On Tue, Feb 18, 2003, Greg KH <[EMAIL PROTECTED]> wrote:
> On Tue, Feb 18, 2003 at 08:59:15AM -0800, David Brownell wrote:
> > Greg KH wrote:
> > >
> > >Yes, this is a problem, the module can be unloaded and then the
> > >completion fuction can be called.
> >
> > How? I don't see it. Unless the driver completely violates
> > basic rules like implementing disconnect() correctly, which
> > will break more than just module unloading.
>
> Hm, let me think about this some more before responding...
>
> > > I'm trying to fix up the usb device reference counting
> > >logic right now and running into issues where host controllers try to
> > >access urbs after their devices have been removed from the system :(
> >
> > Not supposed to happen ... when they call giveback(), that's supposed to
> > mean they've forgotten about that URB. Is it buggy disconnect() logic,
> > or some HCD calling giveback too early?
>
> I'm seeing uhci_irq() get called for an urb that belongs to a usb device
> that has already been disconnected. Things go wrong when
> uhci_transfer_result() is called, which calls usb_release_bandwidth()
> which expects dev->bus to be a valid pointer. I thought that after
> deallocate() is called on the bus for the device, everything would be
> cleaned up.
This is a reference counting problem.
In 2.4, uhci.c holds a reference to the device until after it's done
calling the completion handler.
Now in 2.5, the hcd layer doesn't hold that reference anymore it seems.
That should be fixed.
> Here's the patch to the usb core that shows this quite nicely:
>
>
> ===== usb.c 1.190 vs edited =====
> --- 1.190/drivers/usb/core/usb.c Sun Feb 16 05:48:02 2003
> +++ edited/usb.c Sun Feb 16 09:03:33 2003
> @@ -750,10 +750,7 @@
> if (!udev)
> return;
>
> - if (udev->bus && udev->bus->op && udev->bus->op->deallocate)
> - udev->bus->op->deallocate(udev);
> usb_destroy_configuration (udev);
> - usb_bus_put (udev->bus);
> kfree (udev);
> }
>
> @@ -820,6 +817,7 @@
> void usb_disconnect(struct usb_device **pdev)
> {
> struct usb_device * dev = *pdev;
> + struct usb_bus *bus;
> int i;
>
> if (!dev)

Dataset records
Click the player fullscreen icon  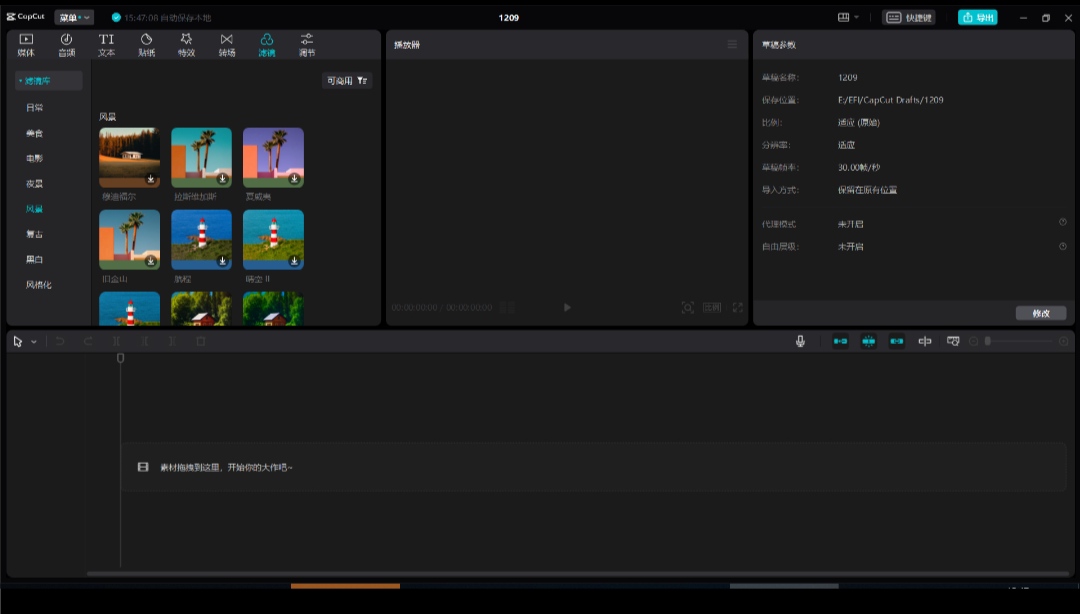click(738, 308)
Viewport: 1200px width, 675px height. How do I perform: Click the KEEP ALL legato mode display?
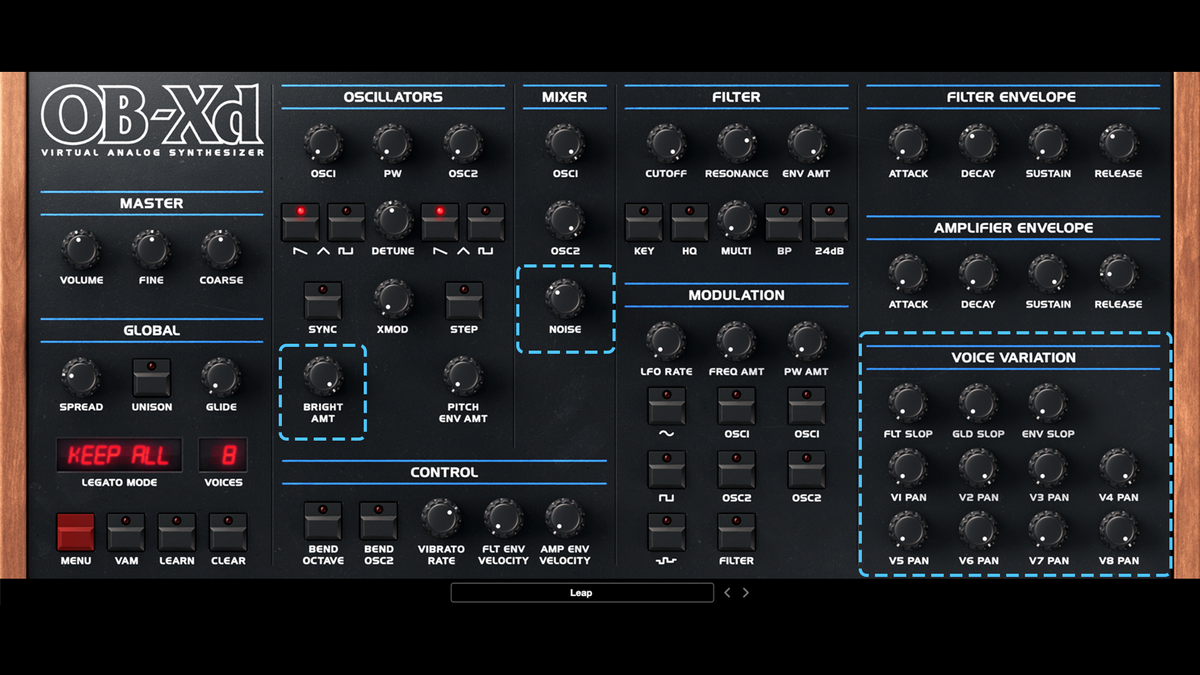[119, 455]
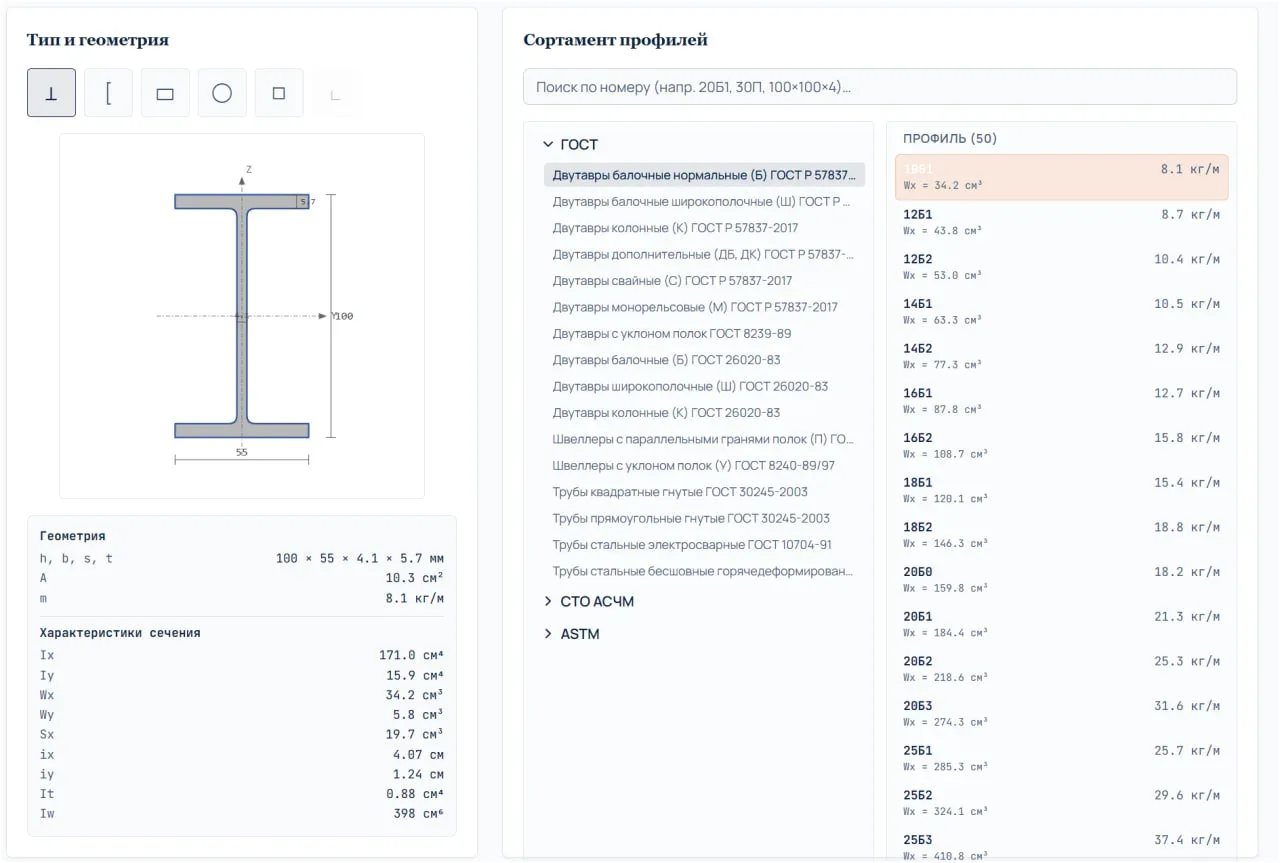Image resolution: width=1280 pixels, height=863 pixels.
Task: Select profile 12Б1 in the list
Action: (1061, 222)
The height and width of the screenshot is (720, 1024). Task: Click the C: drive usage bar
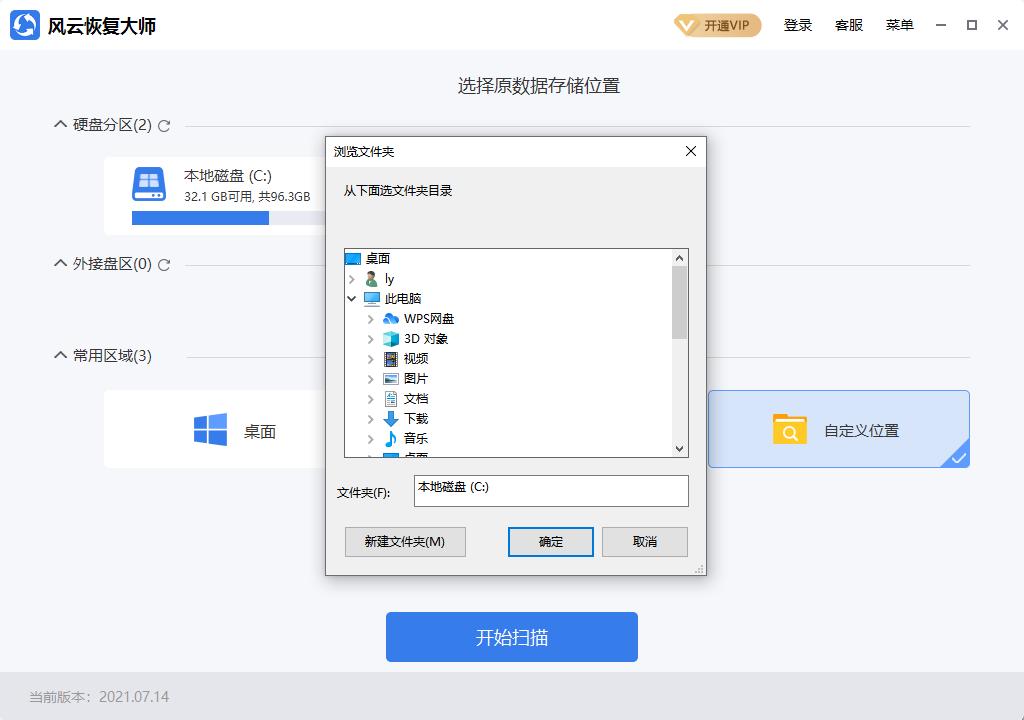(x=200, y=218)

--

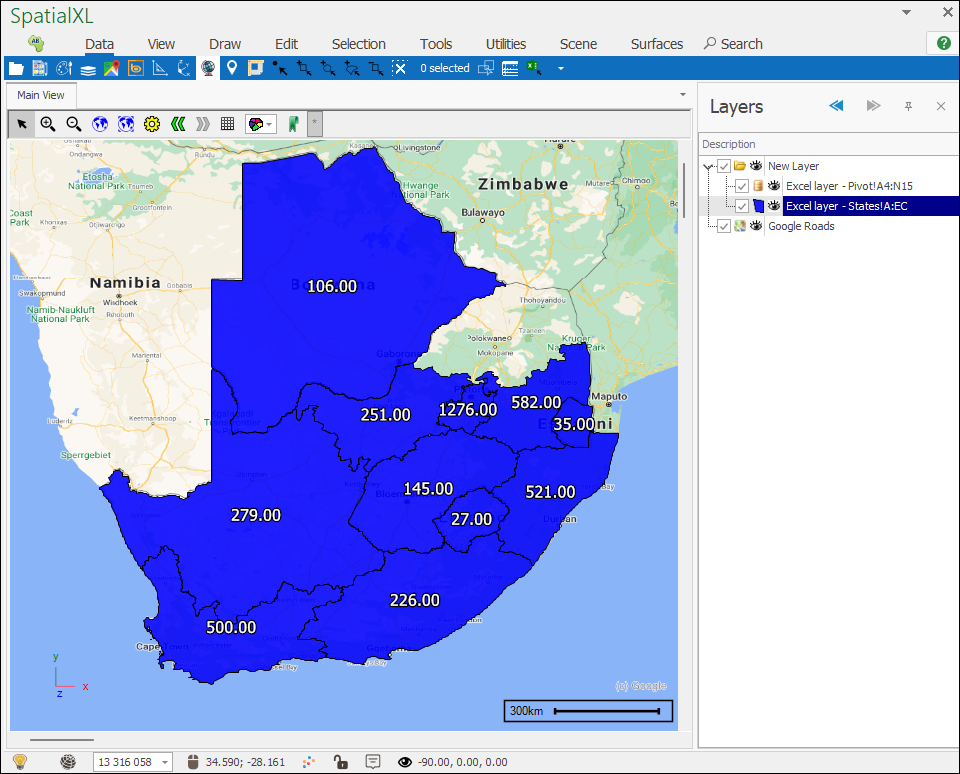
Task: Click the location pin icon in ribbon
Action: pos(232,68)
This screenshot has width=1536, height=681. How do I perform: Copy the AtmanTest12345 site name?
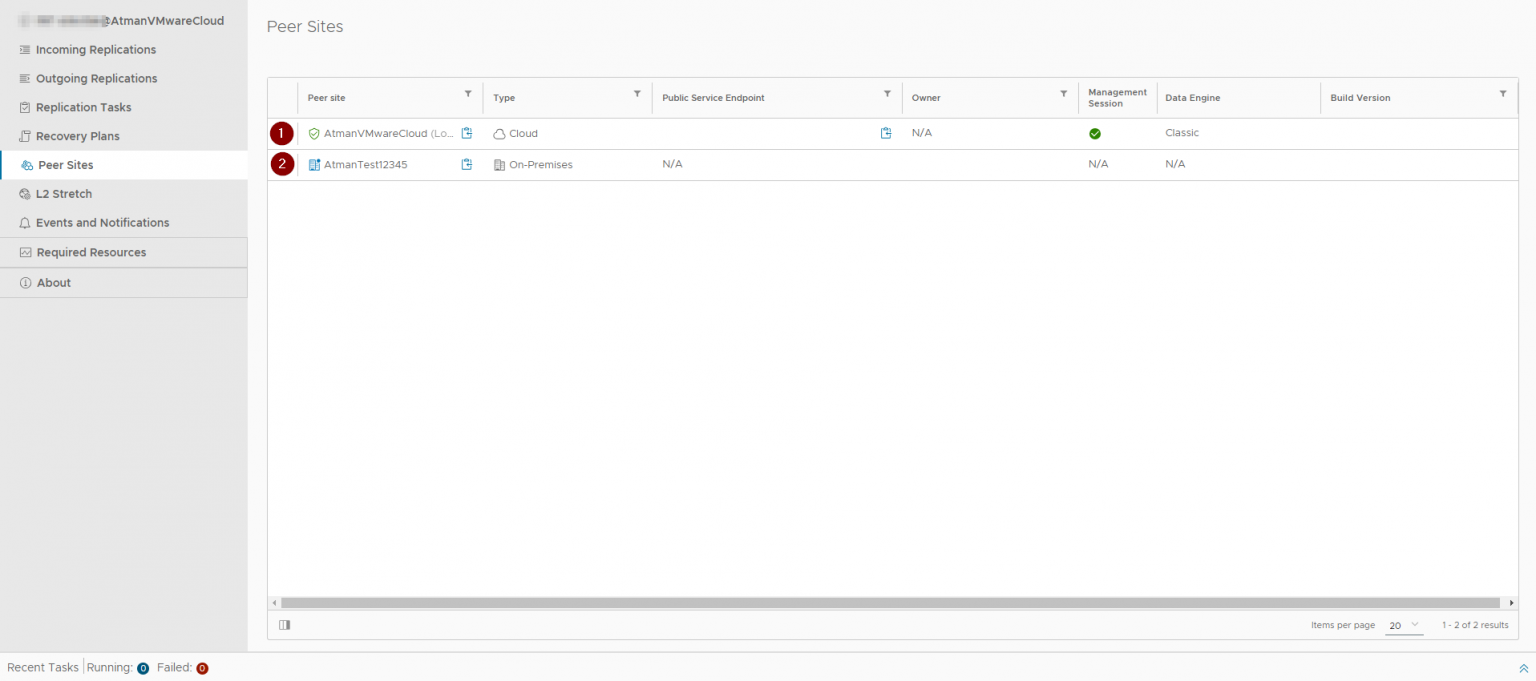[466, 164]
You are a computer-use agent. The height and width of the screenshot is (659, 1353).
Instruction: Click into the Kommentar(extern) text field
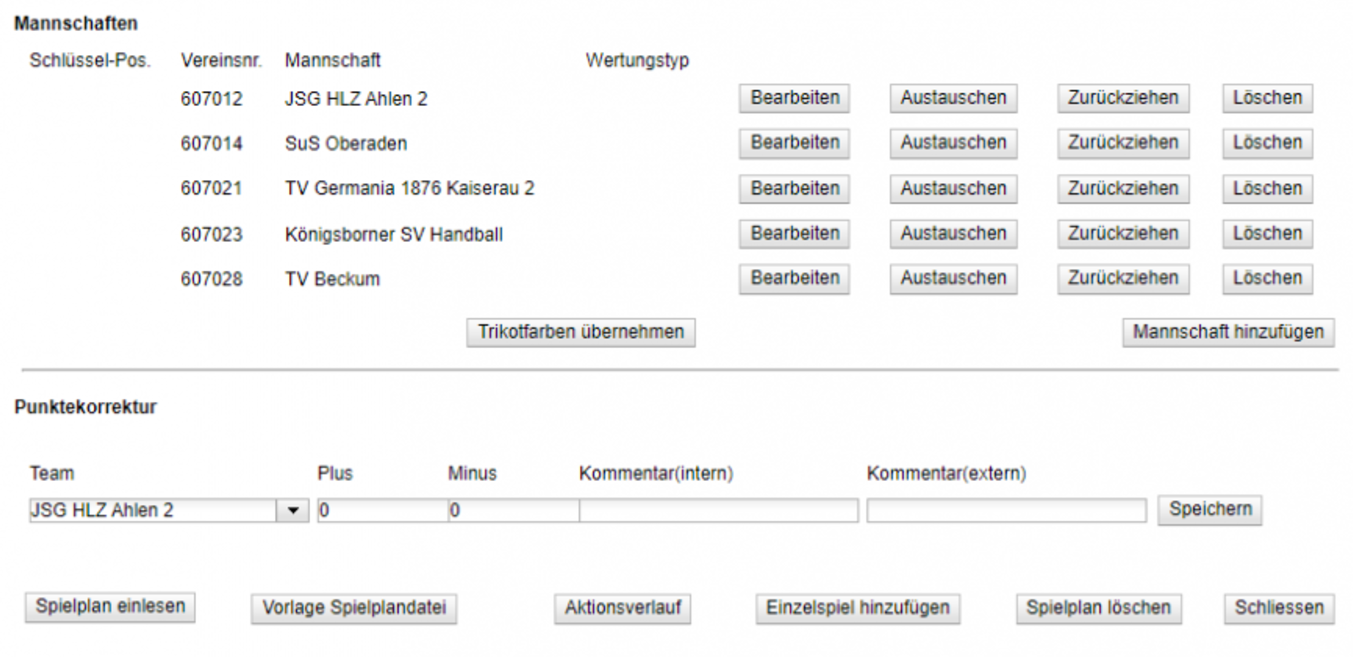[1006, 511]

INSTRUCTIONS
[1] In the email thread, condense the paragraph that begins "This is a reference counting problem" into one shorter sentence that keeps its main facts.
[2] Copy verbatim the part of the email thread from "In 2.4, uhci.c" up to and including "anymore it seems.".
These dataset records come from a separate source.

RESULTS FOR EACH TASK
[1] It's a reference counting problem: in 2.4, uhci.c keeps a reference to the device until it finishes calling the completion handler, but in 2.5 the hcd layer apparently no longer holds that reference, and that should be fixed.

[2]
In 2.4, uhci.c holds a reference to the device until after it's done
calling the completion handler.
Now in 2.5, the hcd layer doesn't hold that reference anymore it seems.